- [Task objective] Extract each line of the records below that contains the word "computer".

Input: Begin

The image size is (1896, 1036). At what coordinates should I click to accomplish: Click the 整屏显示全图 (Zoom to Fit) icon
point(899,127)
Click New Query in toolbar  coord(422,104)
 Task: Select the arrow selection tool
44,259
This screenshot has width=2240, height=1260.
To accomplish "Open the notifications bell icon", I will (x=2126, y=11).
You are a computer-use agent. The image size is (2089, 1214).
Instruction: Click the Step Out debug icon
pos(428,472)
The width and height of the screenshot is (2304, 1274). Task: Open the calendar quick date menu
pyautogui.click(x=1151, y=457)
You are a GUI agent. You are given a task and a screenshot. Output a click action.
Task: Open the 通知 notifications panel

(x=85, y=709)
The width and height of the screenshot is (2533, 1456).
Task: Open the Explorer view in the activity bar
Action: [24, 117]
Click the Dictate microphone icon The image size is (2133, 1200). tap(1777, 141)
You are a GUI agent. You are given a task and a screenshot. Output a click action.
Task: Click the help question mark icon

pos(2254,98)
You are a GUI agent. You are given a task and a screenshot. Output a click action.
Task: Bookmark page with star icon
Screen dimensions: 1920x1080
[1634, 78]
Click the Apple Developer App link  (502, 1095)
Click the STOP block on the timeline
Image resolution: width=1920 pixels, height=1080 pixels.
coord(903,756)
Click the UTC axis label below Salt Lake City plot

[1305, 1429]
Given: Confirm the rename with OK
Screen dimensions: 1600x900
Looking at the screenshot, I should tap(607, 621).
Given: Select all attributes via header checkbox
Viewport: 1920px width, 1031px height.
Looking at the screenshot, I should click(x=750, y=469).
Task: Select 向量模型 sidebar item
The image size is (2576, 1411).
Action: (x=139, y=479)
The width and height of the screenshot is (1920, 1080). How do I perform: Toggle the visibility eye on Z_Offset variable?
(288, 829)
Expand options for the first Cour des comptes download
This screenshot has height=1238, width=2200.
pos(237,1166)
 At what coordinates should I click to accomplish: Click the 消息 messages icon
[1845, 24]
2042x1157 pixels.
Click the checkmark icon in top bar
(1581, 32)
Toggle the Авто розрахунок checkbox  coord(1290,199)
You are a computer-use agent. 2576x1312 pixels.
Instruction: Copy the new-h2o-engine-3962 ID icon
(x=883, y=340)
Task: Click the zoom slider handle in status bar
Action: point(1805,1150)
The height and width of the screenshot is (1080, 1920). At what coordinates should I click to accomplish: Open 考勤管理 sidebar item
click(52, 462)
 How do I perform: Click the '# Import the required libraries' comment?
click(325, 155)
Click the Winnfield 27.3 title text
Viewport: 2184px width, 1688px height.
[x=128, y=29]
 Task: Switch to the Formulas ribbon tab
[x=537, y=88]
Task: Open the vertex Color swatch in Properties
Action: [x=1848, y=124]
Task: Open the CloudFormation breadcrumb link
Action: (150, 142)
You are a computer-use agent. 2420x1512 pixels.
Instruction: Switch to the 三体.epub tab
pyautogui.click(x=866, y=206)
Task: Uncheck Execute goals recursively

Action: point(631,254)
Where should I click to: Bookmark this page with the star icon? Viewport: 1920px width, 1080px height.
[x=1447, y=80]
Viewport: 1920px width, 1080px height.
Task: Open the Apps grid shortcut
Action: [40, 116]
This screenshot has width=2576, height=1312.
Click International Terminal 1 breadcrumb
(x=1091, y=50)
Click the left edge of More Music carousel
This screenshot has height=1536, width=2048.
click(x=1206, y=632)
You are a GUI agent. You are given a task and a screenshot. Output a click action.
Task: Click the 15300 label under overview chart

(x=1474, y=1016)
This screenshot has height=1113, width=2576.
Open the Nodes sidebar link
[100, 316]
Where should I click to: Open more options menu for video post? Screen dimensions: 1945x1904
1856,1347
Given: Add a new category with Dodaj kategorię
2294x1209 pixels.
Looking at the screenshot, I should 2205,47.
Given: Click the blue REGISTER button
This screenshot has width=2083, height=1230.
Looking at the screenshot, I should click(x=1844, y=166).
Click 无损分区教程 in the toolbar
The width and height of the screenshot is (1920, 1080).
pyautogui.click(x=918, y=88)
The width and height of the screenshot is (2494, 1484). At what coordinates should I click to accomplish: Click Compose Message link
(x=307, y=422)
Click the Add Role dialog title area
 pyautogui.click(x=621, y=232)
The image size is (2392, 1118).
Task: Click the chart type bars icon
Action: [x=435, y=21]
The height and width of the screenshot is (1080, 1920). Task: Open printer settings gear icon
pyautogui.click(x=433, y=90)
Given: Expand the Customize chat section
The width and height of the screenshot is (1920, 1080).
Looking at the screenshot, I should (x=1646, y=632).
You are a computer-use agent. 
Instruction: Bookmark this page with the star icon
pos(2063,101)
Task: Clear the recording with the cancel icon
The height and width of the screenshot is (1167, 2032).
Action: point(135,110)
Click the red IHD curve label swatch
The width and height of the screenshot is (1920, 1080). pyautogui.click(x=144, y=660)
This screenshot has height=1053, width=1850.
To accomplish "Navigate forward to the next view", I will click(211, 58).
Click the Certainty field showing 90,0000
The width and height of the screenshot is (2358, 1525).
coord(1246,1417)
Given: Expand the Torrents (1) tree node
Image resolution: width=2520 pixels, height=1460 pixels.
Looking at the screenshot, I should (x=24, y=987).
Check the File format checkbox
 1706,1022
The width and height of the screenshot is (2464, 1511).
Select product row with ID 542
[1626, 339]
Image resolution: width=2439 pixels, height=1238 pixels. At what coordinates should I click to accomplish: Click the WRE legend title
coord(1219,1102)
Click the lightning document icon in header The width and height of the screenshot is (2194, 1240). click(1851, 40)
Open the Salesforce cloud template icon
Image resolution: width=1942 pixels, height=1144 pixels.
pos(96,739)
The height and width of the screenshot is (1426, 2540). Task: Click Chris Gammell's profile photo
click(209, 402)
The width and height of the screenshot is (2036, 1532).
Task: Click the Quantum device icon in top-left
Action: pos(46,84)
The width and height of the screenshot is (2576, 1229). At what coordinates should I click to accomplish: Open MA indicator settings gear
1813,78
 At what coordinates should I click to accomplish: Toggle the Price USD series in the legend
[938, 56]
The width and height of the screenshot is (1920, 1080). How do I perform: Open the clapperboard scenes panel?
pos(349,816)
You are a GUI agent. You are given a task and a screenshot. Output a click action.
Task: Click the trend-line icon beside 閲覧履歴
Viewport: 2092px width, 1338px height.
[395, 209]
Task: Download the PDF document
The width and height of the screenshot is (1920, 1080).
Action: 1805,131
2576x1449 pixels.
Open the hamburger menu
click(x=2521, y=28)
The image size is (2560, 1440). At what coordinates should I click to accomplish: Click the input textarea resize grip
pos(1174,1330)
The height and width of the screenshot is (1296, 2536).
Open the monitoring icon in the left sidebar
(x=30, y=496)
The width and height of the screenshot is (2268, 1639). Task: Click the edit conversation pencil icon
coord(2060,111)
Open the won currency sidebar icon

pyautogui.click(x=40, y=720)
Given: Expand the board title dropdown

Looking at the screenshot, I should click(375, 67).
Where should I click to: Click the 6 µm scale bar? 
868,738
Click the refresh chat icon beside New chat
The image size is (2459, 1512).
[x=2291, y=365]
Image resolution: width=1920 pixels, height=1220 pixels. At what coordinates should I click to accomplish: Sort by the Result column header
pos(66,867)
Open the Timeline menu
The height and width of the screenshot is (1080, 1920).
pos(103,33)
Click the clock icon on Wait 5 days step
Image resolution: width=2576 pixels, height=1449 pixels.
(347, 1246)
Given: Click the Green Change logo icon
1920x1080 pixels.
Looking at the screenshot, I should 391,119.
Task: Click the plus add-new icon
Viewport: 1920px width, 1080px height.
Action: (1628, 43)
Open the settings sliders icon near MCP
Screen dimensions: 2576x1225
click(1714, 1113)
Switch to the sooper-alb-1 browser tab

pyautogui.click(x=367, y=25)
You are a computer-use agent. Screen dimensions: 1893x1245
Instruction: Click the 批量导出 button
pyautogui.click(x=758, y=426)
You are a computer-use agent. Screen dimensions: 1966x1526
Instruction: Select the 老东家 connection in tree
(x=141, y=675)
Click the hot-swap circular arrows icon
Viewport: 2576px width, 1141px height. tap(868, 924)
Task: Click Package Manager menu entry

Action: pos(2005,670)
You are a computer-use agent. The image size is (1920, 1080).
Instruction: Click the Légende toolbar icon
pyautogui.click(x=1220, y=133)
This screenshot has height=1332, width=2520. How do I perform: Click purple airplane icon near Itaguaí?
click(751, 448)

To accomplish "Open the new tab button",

Input: End

- [Result of this task]
You are a computer-use agent. The image size is (2089, 1214).
You are a computer-use agent. 2576x1312 pixels.
You are a computer-use agent. 2420x1512 pixels.
You are a computer-use agent. 
You are a computer-use agent. Screen dimensions: 1893x1245
You are a computer-use agent. Screen dimensions: 1966x1526
You are a computer-use agent. The image size is (1920, 1080).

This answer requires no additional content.